Seit vielen  Jahren nutze ich die Zeit zwischen Weihnachten und Silvester um das letzte Jahr Revue passieren zu lassen und mir Vorsätze fürs Neue auszudenken.

Wenn ich mir all die Rückblicke so durchlese braust mein Leben im Schnelldurchlauf an mir vorbei. Spannend, denke ich, noch ein paar Jährchen, dann kann ich meine Memoiren veröffentlichen.

Richtig langweilig sind allerdings meine Vorsätze. Mehr Sport, weniger Arbeit, mehr Zeit mit der Familie, weniger Fast Food. Irgendwie ist es jedes Jahr dasselbe. Mehr Kinder- und Familienzeit stehen immer noch auf meiner Liste, über alle anderen Dinge mache ich mir jedoch keine Gedanken mehr. Ist doch egal, ob der Oberarm schlackert, Hauptsache die Kinder sind gesund.

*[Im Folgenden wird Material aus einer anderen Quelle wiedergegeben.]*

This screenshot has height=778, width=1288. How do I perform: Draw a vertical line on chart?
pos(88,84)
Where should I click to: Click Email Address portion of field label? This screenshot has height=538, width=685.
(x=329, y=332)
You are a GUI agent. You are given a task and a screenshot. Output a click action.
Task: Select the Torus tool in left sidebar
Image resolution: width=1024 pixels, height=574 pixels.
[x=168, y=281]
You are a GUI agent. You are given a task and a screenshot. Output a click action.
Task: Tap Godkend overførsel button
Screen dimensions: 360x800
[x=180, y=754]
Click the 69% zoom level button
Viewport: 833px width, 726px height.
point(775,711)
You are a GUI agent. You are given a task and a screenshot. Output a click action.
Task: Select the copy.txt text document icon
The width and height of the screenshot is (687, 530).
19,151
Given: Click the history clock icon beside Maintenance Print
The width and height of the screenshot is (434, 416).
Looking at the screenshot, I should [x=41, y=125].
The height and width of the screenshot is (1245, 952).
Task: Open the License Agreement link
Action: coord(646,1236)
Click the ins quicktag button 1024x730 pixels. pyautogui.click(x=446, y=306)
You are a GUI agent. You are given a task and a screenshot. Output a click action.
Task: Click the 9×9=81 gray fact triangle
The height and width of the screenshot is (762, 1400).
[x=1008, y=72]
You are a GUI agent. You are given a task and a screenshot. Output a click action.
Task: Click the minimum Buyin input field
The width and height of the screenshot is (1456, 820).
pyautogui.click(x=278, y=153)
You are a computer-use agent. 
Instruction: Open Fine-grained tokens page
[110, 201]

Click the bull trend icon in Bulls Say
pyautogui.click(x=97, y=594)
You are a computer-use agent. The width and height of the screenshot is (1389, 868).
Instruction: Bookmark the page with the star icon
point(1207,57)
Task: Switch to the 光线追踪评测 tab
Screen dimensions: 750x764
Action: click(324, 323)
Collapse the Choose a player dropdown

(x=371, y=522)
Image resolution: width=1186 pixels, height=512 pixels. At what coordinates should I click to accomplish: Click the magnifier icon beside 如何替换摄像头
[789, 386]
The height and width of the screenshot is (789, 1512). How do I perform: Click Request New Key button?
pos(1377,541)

Gesund per Definition, werden unsere Kinder nicht werden. Sie haben eine genetische Erkrankung, die Friedreich Ataxie heißt und die in allen Zellen ihres Körpers ihr Unwesen treibt. Trotzdem kämpfen wir für die Gesundheit der Jungs. Wir möchten, dass sie mental gesund bleiben. Nicht aufzugeben, auch wenn man weiß, dass die Zukunft ungewisser und beschwerlicher ist, als für andere, gehört wohl dazu. Außerdem jeden Tag Übungen zu machen, damit die Krankheit nur sehr langsam voranschreitet. Ich möchte auch dafür kämpfen, dass Friedrich und Ole, durch das Jahr 2018 gehen und weiterhin normale Dinge tun können: Im Garten Fußball spielen. Geburtstage feiern und Freunde treffen. Urlaub machen. Im Meer baden. Die Schule schaffen. Nicht zu erschöpft  sein. Ins Kino gehen. Die Hände benutzen.

In 2017 haben wir viele Dinge in Angriff genommen, Friedrich und Ole dabei zu helfen. Unsere Freunde unterstützen uns mit Viez e.V. und haben ein Gallileo-Gerät und Tai Chi Unterricht für die beiden finanziert. Jetzt können sie jeden Tag von zu Hause trainieren. Vielen Dank an die besten Freunde der Welt, die Spenden sammeln und Karten schreiben und anrufen und vorbeikommen und für die Jungs und uns da sind.

Mein Vorsatz für 2018: Euch oft genug zu sagen, wie toll Ihr seid!